Start of Block

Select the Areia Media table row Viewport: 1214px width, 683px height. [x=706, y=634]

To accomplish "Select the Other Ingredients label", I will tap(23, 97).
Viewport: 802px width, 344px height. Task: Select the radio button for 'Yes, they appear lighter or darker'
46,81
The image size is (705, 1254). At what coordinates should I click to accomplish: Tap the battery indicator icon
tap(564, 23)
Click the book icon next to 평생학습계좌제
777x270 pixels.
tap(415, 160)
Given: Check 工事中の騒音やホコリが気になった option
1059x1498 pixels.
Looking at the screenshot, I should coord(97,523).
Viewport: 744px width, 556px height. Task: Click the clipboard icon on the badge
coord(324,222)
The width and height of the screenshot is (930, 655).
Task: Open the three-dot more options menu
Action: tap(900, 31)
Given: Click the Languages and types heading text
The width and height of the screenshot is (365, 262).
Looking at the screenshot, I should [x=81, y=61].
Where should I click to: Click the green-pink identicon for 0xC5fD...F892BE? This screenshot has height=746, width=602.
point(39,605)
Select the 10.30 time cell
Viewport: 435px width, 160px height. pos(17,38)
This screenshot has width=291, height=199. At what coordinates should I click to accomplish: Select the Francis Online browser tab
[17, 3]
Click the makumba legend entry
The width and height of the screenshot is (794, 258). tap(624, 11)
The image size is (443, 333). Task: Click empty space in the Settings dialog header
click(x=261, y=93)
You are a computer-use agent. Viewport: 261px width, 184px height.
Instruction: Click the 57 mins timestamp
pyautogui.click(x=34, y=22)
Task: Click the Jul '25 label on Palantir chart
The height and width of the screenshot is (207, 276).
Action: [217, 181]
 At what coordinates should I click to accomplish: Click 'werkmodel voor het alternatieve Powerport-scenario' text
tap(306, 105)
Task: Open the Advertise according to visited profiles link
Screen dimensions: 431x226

End of Block

→ **What is expected**
Only an exact copy is wanted here: the line containing "You are a computer-use" and every later line, up to and including the last line of the listing.

→ **Response**
You are a computer-use agent. Viewport: 261px width, 184px height.
Instruction: Click the 57 mins timestamp
pyautogui.click(x=34, y=22)
Task: Click the Jul '25 label on Palantir chart
The height and width of the screenshot is (207, 276).
Action: [217, 181]
 At what coordinates should I click to accomplish: Click 'werkmodel voor het alternatieve Powerport-scenario' text
tap(306, 105)
Task: Open the Advertise according to visited profiles link
Screen dimensions: 431x226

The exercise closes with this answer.